### PASSAGE GIVEN
3-Way Bulgar Wheat Salad Stacks

  • Author: Maria Koutsogiannis
  • Prep Time: 20 minutes
  • Total Time: 20 minutes
  • Yield: 4 - 6 servings 1x
  • Category: Vegetarian Meals
  • Method: Cook + Combine
  • Cuisine: Mediterranean-Inspired, Asian-Inspired, Vegetarian, Dairy-Free
  • Diet: Vegetarian

Description

I’m giving you 3 different ways to make impressive-looking (but easy) bulgar wheat salad stacks for your summer dinner party.


Ingredients

Scale

Seasoned Bulgur Wheat

1 ½ cups Bob’s Red Mill Bulgar Wheat (uncooked)

1 tbsp. olive oil

1 tbsp. coconut aminos or tamari

1 tsp. sea salt

1 tsp. garlic powder

1 tsp. onion powder

½ tsp. cracked black pepper

Egg Salad

5 hard-boiled eggs

¼ cup mayonnaise

1 tbsp. capers

1 tbsp. fresh oregano (chopped)

1 tbsp. fresh basil (chopped)

### PROMPT 1
How many servings does the bulgur wheat salad stacks recipe yield?
### PROMPT 2
Extend the bulgur wheat salad stacks recipe, starting after its last ingredient line.
The data after this recipe comes from a separate source.

### RECORDED DATA

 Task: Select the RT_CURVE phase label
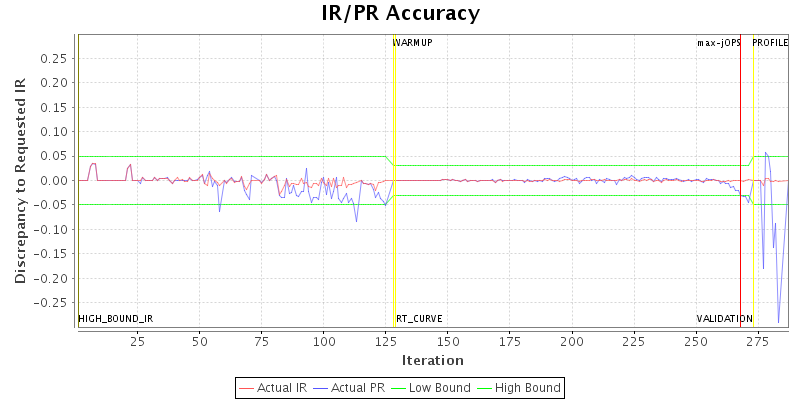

### TASK RESPONSE 1
It yields 4 to 6 servings.

### TASK RESPONSE 2
1 tsp. sea salt

½ tsp. cracked black pepper

1 tsp. red chili flakes

Mediterranean-Style Stack

2 on-the-vine tomatoes

1 red pepper

½ of a cucumber

½ cup red onion

½ cup feta or vegan feta

2 tbsp. capers

Asian-Inspired Stack

1 large avocado

1 large mango

2 cups crispy wontons

2 tbsp. coconut aminos or tamari


Instructions

Cook the Bulgur Wheat according to the instructions on the package.

Allow to cool and mix in the olive oil, coconut aminos, sea salt, garlic powder, onion powder, and cracked black pepper.

Prepare the egg salad by grating the eggs into a large bowl.

Add the mayonnaise, capers, oregano, basil, salt, cracked black pepper, and red chili flakes. Mix to combine and set aside.

Make the crispy wontons next by adding avocado/sunflower oil to the bottom of a deep pot over high heat.

Cut the wonton wrappers into strips, add to the oil to fry, and rotate with tongs until they have become golden brown and crispy.

Transfer the crispy wontons to a plate with paper towel to drain excess oil.

Next, prep the veggies for each style of stack.

Dice the tomatoes, red pepper, cucumber, red onion, avocado, and mango into small/medium pieces.

Add salt, pepper, and other seasonings to the tomatoes and mango prior to stacking.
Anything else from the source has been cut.